EMPLOIMais qui travaille vraiment aux 35 heures?

Mais qui travaille vraiment aux 35 heures?

EMPLOILa loi Aubry sur la réduction du temps de travail fête son anniversaire ce lundi...
 Illustration: des employés dans une entreprise en open space
 Illustration: des employés dans une entreprise en open space - MEIGNEUX/SIPA
Nicolas Beunaiche

N.Beu.

Les 35 heures ont quinze ans. Le 15 décembre 1999, était adopté le projet de loi Aubry réduisant le temps de travail légal hebdomadaire. Plus d’une décennie plus tard, la mesure continue de susciter la polémique et d’attiser les tensions politiques. Selon un rapport de la Dares de 2011, la durée habituelle hebdomadaire pour une semaine normale de travail s’établissait pourtant en France à 39,5 heures. Alors qui travaille véritablement 35 heures par semaine? Eclairage.

Des salariés à 35 heures hebdo, mais pas seulement

«Les lois Aubry ne peuvent être résumées à l’appellation de loi des 35 heures», rappelle Eric Heyer, économiste à l’OFCE. Outre les salariés soumis à la durée légale hebdomadaire (environ 40% du total), les lois Aubry s’appliquent en effet à deux autres types de travailleurs: ceux aux 1.600 heures par an, et ceux aux 218 jours par an. A l'origine, l’objectif était de contourner l'impossibilité de comptabiliser le temps de travail de certains cadres dépassant largement les 35 heures par semaine, tout en fixant un plafond au-delà duquel les entreprises devaient leur verser des heures supplémentaires. Si l’on prend sa calculette, 1.600 heures ou 218 jours annuels équivalent bien à 35 heures hebdomadaires, en tenant compte des jours de repos supplémentaires accordés. En théorie en tout cas.

Des salariés de la fonction publique, moins du privé

La limite hebdomadaire de 35 heures est appliquée davantage dans le public que dans le privé. Dans un rapport publié en octobre, l’institut Montaigne (classé à droite) estimait d’ailleurs à 1.573 heures annuelles le temps de travail moyen des fonctionnaires français en 2010, contre 1.697 heures en moyenne dans l’OCDE. L’organisme pointait du doigt les 35 heures. Interrogée par 20 Minutes, l’économiste de Coe-Rexecode Amandine Brun-Schamme expliquait à cette époque que la mesure avait en effet «conduit à une baisse de la durée de travail effective», la fonction publique hospitalière faisant figure d’exception. Pour autant, il ne faut pas cantonner les 35 heures à la fonction publique.
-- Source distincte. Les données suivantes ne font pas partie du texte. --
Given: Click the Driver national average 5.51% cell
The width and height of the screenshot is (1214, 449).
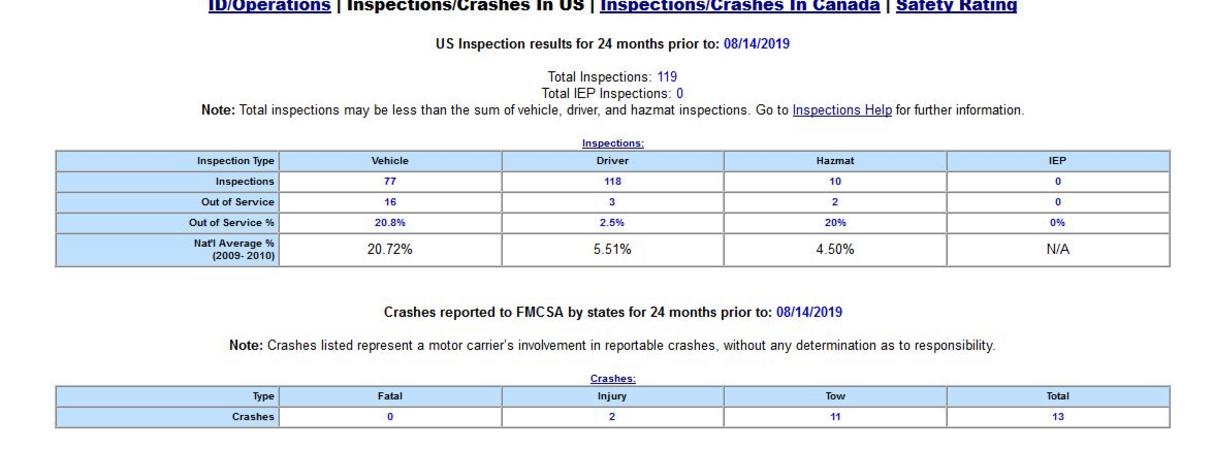Looking at the screenshot, I should click(612, 250).
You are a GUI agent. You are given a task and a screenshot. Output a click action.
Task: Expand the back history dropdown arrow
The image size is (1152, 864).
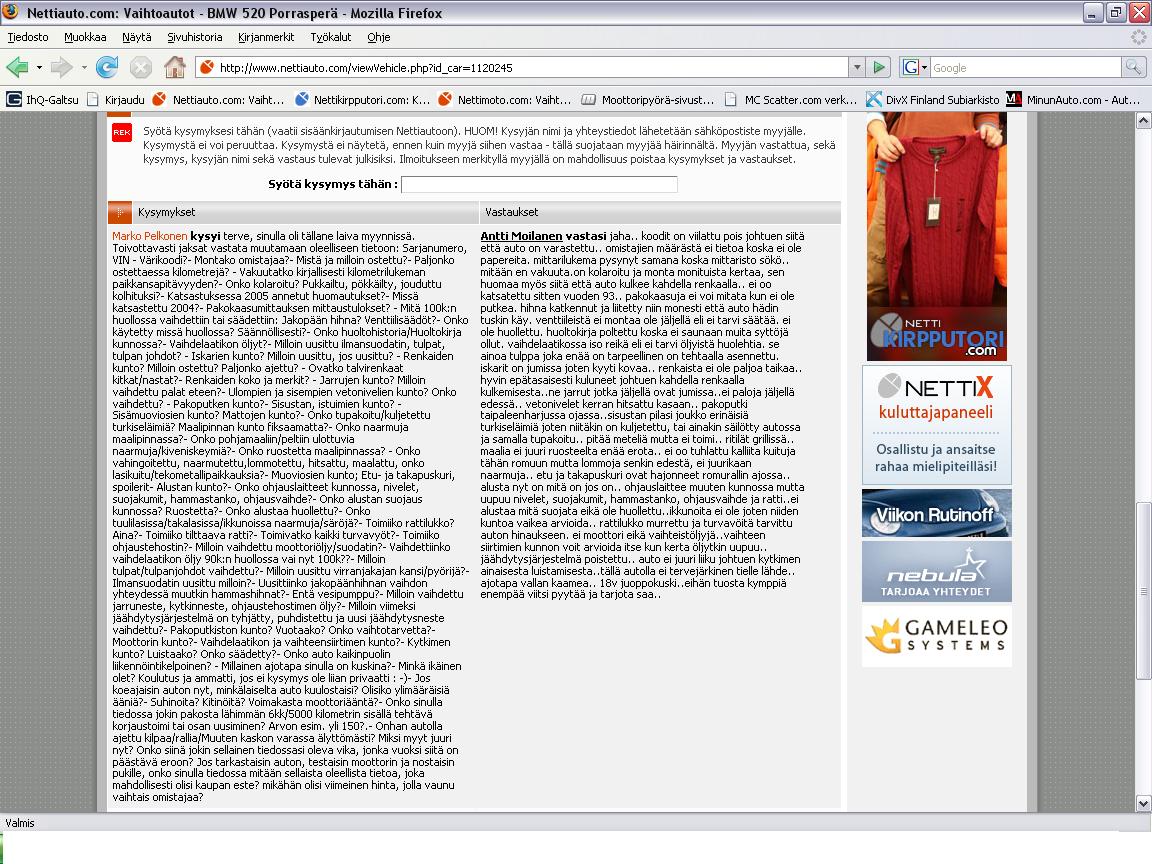pyautogui.click(x=39, y=68)
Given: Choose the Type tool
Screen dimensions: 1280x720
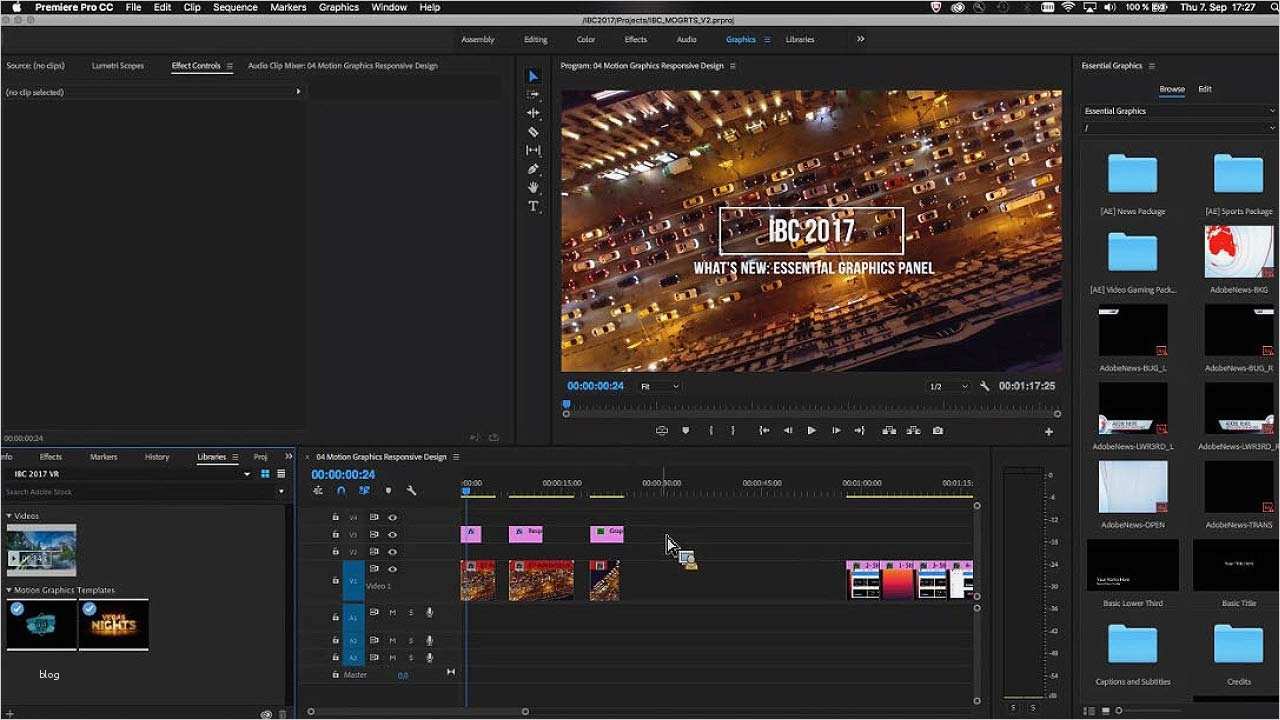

Les salariés de nombreuses entreprises ont eux aussi bénéficié de la réduction du temps de travail, tout du moins du forfait annuel, notamment dans l’industrie.

Des salariés de grandes entreprises, moins de TPE

Dès la préparation du projet de loi, explique Eric Heyer, «Martine Aubry avait conscience que plus une entreprise est grande, plus il est facile de se réorganiser et de passer aux 35 heures». De fait, dans les grandes entreprises, des accords ont été passés pour négocier l’application de la loi et l’adoption du forfait annuel. A l’inverse, parmi les petites entreprises, «beaucoup ne sont jamais passées aux 35 heures dans l’attente d’un retour au pouvoir de la droite et d’un assouplissement de la loi», ajoute Eric Heyer. Dans les TPE-PME, beaucoup de salariés sont restés à 39 heures. Quand ils travaillent plus de 35 heures, les entreprises ont régulièrement recours à des heures supplémentaires, dites structurelles, effectuées chaque semaine par des salariés soumis à un horaire collectif supérieur à la durée légale. C’est particulièrement le cas dans les petites entreprises n’ayant pas réduit la durée du travail à 35 heures, rappelait en 2012 le ministère du Travail auprès de L’Express.